Lost In Space TV Series 1965

Lost In Space

1965 - United States

An early entry from the science fiction stable of prolific producer Irwin Allen, Lost In Space was originally intended as a dramatic futuristic reworking of the classic Swiss Family Robinson. The series quickly descended into a sometimes unintentionally hilarious, high camp example of the notorious "monster of the week" pulp, which was a hark-back to the monochromatic days of the Saturday morning movie serial cliff-hangers. 
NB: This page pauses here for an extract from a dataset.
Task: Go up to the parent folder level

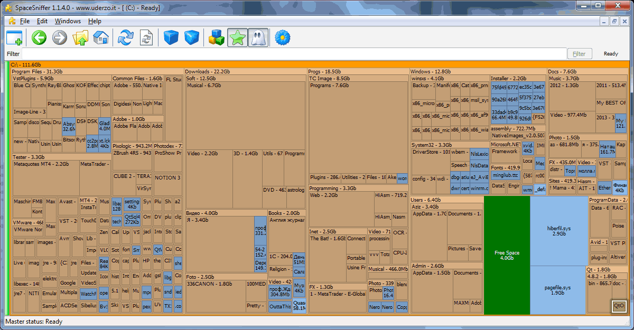Action: coord(80,37)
The basic plot was simple; the experimental colony spacecraft transporting the Robinson family to a new world is sabotaged by an infiltrating enemy agent, causing them to crash-land on a remote planet deep in uncharted space. The core group of characters consisted of the five members of the Robinson family itself, Professor John Robinson, (Guy Williams) his wife Maureen, (June Lockhart) and their children Judy (Marta Kristen), Penny (Angela Cartwright), and son Will (Bill Mumy). The remainder of the Jupiter 2's small crew compliment was rounded out by handsome young male co-pilot (Mark Goddard) and the whining, scheming, cowardly saboteur, Dr Zachary Smith (played to comic, yet still sometimes sinister effect by Jonathan Harris), and the sophisticated B9 robot (Bob May), named rather unimaginatively as simply "Robot". 
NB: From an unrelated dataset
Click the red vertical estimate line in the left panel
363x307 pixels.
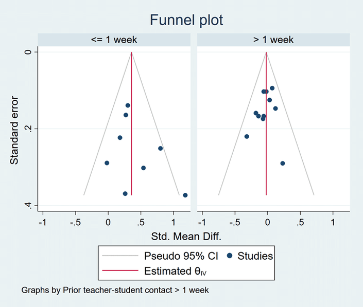tap(132, 154)

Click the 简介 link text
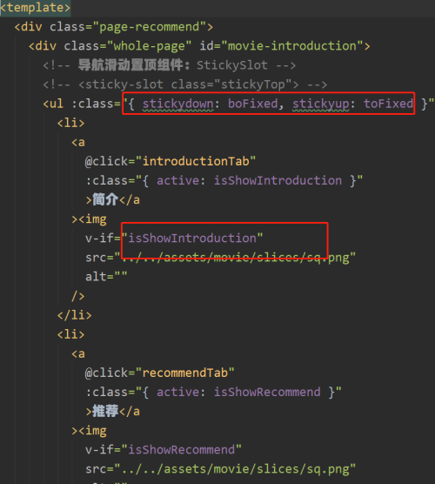coord(105,200)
Although supposedly remote, the Robinson's planet prison soon proved to be something of an unlikely stopping-off point for almost every space-faring alien and monster in the galaxy. As the series progressed and grew ever further detached from the hard edged, suspenseful, original premise, it was the mismatched trio of Will, Smith and the Robot who came to be the show's central focus. With the successfully crowd pleasing comedy double act of the increasingly arch Harris's Smith and the Robot ultimately providing the increasingly juvenile series only real point of enjoyment. Fondly remembered today, mostly for all the wrong reasons, Lost In Space was arguably the most successfully enjoyable of all Irwin Allen's forays into the field of television science fiction.